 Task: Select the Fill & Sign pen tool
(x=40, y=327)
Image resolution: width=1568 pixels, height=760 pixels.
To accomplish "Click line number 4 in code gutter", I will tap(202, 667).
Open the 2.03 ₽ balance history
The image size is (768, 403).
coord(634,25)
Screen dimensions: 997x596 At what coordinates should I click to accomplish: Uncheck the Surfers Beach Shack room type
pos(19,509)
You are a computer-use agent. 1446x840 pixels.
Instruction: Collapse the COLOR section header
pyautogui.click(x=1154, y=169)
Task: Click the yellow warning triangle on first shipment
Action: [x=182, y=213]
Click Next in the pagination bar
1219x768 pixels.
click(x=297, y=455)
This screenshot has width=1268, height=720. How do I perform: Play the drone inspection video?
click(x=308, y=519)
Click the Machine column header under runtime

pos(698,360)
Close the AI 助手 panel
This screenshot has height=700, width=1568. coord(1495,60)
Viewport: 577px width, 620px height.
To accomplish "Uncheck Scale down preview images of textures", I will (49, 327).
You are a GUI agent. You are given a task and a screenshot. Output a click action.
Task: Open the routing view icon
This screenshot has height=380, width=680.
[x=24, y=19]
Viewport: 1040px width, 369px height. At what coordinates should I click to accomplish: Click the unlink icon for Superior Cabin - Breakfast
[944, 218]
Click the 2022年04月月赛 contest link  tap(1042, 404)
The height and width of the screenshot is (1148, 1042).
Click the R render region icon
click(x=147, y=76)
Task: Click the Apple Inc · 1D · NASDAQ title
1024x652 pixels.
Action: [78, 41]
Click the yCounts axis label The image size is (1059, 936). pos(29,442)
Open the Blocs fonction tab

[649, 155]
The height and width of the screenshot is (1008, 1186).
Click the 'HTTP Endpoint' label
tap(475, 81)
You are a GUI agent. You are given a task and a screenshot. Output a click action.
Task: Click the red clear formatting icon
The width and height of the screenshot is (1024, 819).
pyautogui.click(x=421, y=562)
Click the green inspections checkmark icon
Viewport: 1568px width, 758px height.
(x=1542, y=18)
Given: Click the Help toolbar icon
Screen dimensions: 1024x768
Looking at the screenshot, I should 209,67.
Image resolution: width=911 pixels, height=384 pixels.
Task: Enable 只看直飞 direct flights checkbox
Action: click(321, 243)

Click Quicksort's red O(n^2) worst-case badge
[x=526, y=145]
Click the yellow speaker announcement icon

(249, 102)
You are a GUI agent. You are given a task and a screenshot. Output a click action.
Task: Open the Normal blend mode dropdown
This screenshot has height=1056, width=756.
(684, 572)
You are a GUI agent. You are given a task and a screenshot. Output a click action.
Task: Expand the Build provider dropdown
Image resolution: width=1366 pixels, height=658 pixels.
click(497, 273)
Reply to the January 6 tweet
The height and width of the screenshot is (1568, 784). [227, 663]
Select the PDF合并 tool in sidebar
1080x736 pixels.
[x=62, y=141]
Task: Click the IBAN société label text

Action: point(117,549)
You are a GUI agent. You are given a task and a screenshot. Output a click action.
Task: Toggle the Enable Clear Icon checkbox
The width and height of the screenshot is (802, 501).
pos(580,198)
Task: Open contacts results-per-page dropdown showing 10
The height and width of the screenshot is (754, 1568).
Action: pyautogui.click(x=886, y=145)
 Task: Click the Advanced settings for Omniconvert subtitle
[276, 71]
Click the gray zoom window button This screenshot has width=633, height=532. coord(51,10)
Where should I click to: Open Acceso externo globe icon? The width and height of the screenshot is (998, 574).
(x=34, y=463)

------------

### PROBLEM:
Retype all of the records above with no changes.

### FINAL ANSWER:
 Task: Select the Fill & Sign pen tool
(x=40, y=327)
Image resolution: width=1568 pixels, height=760 pixels.
To accomplish "Click line number 4 in code gutter", I will tap(202, 667).
Open the 2.03 ₽ balance history
The image size is (768, 403).
coord(634,25)
Screen dimensions: 997x596 At what coordinates should I click to accomplish: Uncheck the Surfers Beach Shack room type
pos(19,509)
You are a computer-use agent. 1446x840 pixels.
Instruction: Collapse the COLOR section header
pyautogui.click(x=1154, y=169)
Task: Click the yellow warning triangle on first shipment
Action: [x=182, y=213]
Click Next in the pagination bar
1219x768 pixels.
click(x=297, y=455)
This screenshot has width=1268, height=720. How do I perform: Play the drone inspection video?
click(x=308, y=519)
Click the Machine column header under runtime

pos(698,360)
Close the AI 助手 panel
This screenshot has height=700, width=1568. coord(1495,60)
Viewport: 577px width, 620px height.
To accomplish "Uncheck Scale down preview images of textures", I will (49, 327).
You are a GUI agent. You are given a task and a screenshot. Output a click action.
Task: Open the routing view icon
This screenshot has height=380, width=680.
[x=24, y=19]
Viewport: 1040px width, 369px height. At what coordinates should I click to accomplish: Click the unlink icon for Superior Cabin - Breakfast
[944, 218]
Click the 2022年04月月赛 contest link  tap(1042, 404)
The height and width of the screenshot is (1148, 1042).
Click the R render region icon
click(x=147, y=76)
Task: Click the Apple Inc · 1D · NASDAQ title
1024x652 pixels.
Action: [78, 41]
Click the yCounts axis label The image size is (1059, 936). pos(29,442)
Open the Blocs fonction tab

[649, 155]
The height and width of the screenshot is (1008, 1186).
Click the 'HTTP Endpoint' label
tap(475, 81)
You are a GUI agent. You are given a task and a screenshot. Output a click action.
Task: Click the red clear formatting icon
The width and height of the screenshot is (1024, 819).
pyautogui.click(x=421, y=562)
Click the green inspections checkmark icon
Viewport: 1568px width, 758px height.
(x=1542, y=18)
Given: Click the Help toolbar icon
Screen dimensions: 1024x768
Looking at the screenshot, I should 209,67.
Image resolution: width=911 pixels, height=384 pixels.
Task: Enable 只看直飞 direct flights checkbox
Action: click(321, 243)

Click Quicksort's red O(n^2) worst-case badge
[x=526, y=145]
Click the yellow speaker announcement icon

(249, 102)
You are a GUI agent. You are given a task and a screenshot. Output a click action.
Task: Open the Normal blend mode dropdown
This screenshot has height=1056, width=756.
(684, 572)
You are a GUI agent. You are given a task and a screenshot. Output a click action.
Task: Expand the Build provider dropdown
Image resolution: width=1366 pixels, height=658 pixels.
click(497, 273)
Reply to the January 6 tweet
The height and width of the screenshot is (1568, 784). [227, 663]
Select the PDF合并 tool in sidebar
1080x736 pixels.
[x=62, y=141]
Task: Click the IBAN société label text

Action: point(117,549)
You are a GUI agent. You are given a task and a screenshot. Output a click action.
Task: Toggle the Enable Clear Icon checkbox
The width and height of the screenshot is (802, 501).
pos(580,198)
Task: Open contacts results-per-page dropdown showing 10
The height and width of the screenshot is (754, 1568).
Action: pyautogui.click(x=886, y=145)
 Task: Click the Advanced settings for Omniconvert subtitle
[276, 71]
Click the gray zoom window button This screenshot has width=633, height=532. coord(51,10)
Where should I click to: Open Acceso externo globe icon? The width and height of the screenshot is (998, 574).
(x=34, y=463)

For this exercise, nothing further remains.